Fundamentally, methane is a waste byproduct of inefficient digestion, noted Lee. “And the more you can improve feed efficiency, the less methane output can you get, measured per kilo of meat or per liter of milk.”
For clinical testing of the encapsulated M. elsdenii, the dry form of the probiotic was sprinkled into the feed trough.
ProAgni maintains that this shelf-stable probiotic, which is suitable for use in intensive cattle production systems, can be used throughout the entire feeding cycle as it is “relatively natural and not a chemical product" but longer terms studies are required to prove that.
Such studies would also need to leverage more direct methane emissions measurement models such as the GreenFeed turn-key system, said Lee.
And he questions the methane reduction claims of other contenders in this space:
“I see plenty of companies publishing really big headline numbers [for their methane emissions reduction solutions] but those reduction percentages are often only based on 30 or 100 days of a 1,000-day feeding cycle. So, we don’t know if those products can maintain their efficacy over a longer period.”
Indeed, a report released last month by Meat and Livestock Australia (MLA) on the findings of one of the longest commercial trials ever conducted of a supplement derived from the red seaweed species, Asparagopsis, shows much lower reductions in methane production than previous studies.
The supplement was added to the diets of 40 wagyu cattle in an Australian feedlot for 300 days. The methane they produced was cut by 28% as opposed to the reductions of between 80 and 90% seen for such seaweed products in previous trials of much shorter duration.

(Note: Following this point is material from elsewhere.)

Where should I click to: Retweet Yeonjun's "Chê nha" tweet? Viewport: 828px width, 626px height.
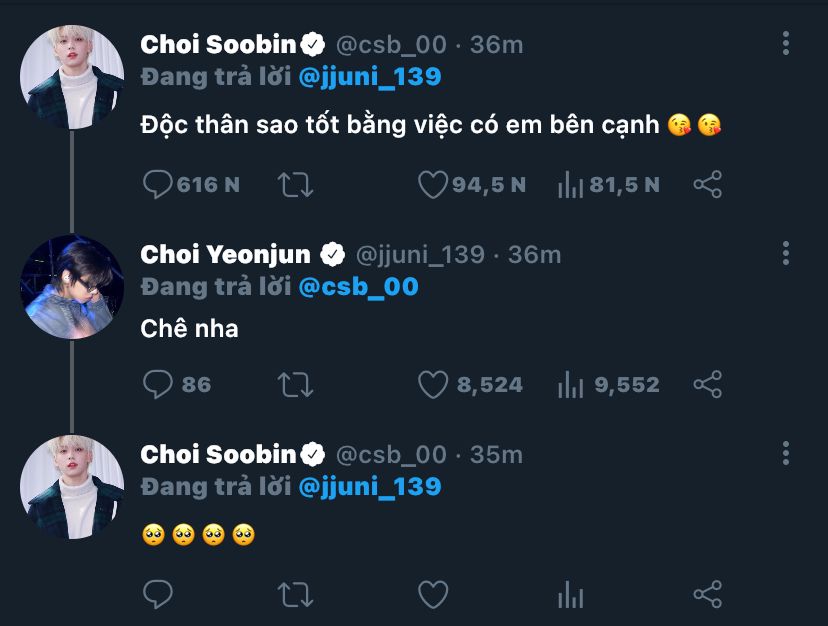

The trial also found the cows given the supplement ate less food and weighed 15kg less by the time they were sent for slaughter.
ProAgni is planning to do "a reasonable size" Series A, probably midway through next year. "We are just waiting for more bankable research results before we do that,” remarked Lee.
The developer will also look to scale its shelf-stable probiotic production platform.
In addition, ProAgni will continue to extent the footprint of its existing product, ProTect, in the US market, where the firm has gained traction having been named as the $1m grand prize winner of the Grow-NY Food and Agriculture competition in November 2022. “That gave us a platform to launch aggressively into the US.”